World Rugby has confirmed the qualification process for the next Women’s Rugby World Cup, to be held in 2017.
After a comprehensive review of this year’s successful tournament, the World Rugby Council agreed that the top seven teams from the 2014 Women’s Rugby World Cup will qualify directly, meaning reigning champions England, Canada, France, Ireland, New Zealand, USA and Australia are confirmed for the 2017 tournament.
Led by recently retired coach Philip Doyle and captain Fiona Coghlan (pictured below during her final post-match team talk), Ireland secured their best ever World Cup finish of fourth in France. They famously beat title holders New Zealand in August’s tournament and reached the semi-final stage where they lost to eventual champions England.
The additional five teams for the 2017 Women’s World Cup will be determined through the following qualification process:
– The two best ranked Women’s Six Nations teams (outside of those teams already qualified) from the combined results of the 2015 and 2016 Women’s Six Nations tournaments
– The winner of a home and away play-off match between the lowest ranked side in the Women’s Six Nations (combined 2015 and 2016 results and outside of the teams already qualified) and the Rugby Europe Women’s champions
– The two best ranked teams from a final qualifying tournament featuring South Africa, one team from Oceania and two teams from Asia. The qualification process for the Oceania and Asian teams into the final qualification tournament will be determined at a later date
The host selection tender and the qualifying process was ratified by the World Rugby Council at their meeting in London last month.
Head of Rugby World Cup, Alan Gilpin, said: “The record-breaking success, appeal and excitement of Paris 2014 underscored just why Women’s rugby is one of the world’s fastest-growing team sports.

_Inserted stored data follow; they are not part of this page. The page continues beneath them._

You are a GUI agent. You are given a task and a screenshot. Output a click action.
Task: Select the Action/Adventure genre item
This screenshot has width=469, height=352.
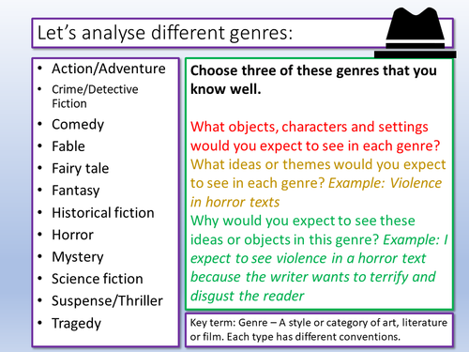pyautogui.click(x=109, y=69)
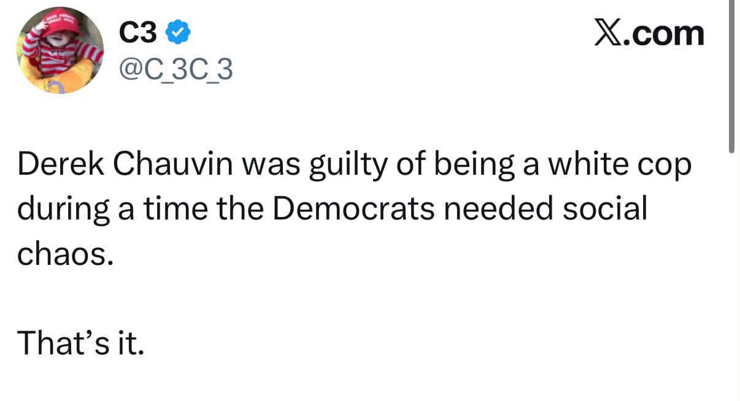740x401 pixels.
Task: Open C3's profile picture avatar
Action: 61,50
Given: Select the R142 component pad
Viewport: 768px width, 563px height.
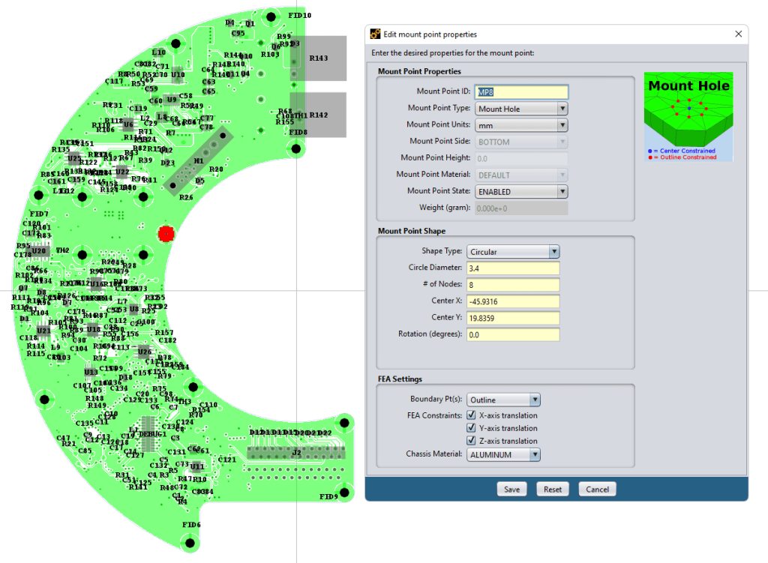Looking at the screenshot, I should 319,115.
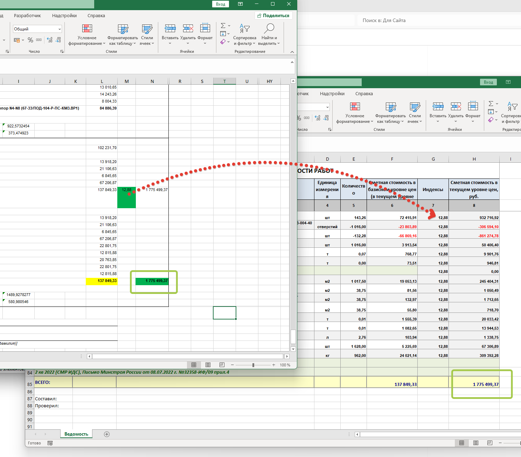Click AutoSum sigma icon in front window

pyautogui.click(x=223, y=26)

“We’re happy that the qualification process for the 2017 tournament is robust and will ensure the 12 best teams in the world will be competing.

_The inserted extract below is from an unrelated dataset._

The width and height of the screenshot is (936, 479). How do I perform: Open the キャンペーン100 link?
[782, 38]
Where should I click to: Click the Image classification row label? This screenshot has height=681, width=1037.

“The host selection tender process has already stimulated significant interest, and I predict a fantastic Women’s Rugby World Cup in three years time, wherever it’s held.”
The tender process to host the next Women’s Rugby World Cup was launched in November and World Rugby Council will make a decision on the host union at a scheduled meeting in May next year.
The tournament, which was won by England in Paris last August, will move to 2017 to maximise synergy with the Olympic and Rugby World Cup Sevens cycles. The event will return to a four-year cycle after 2017.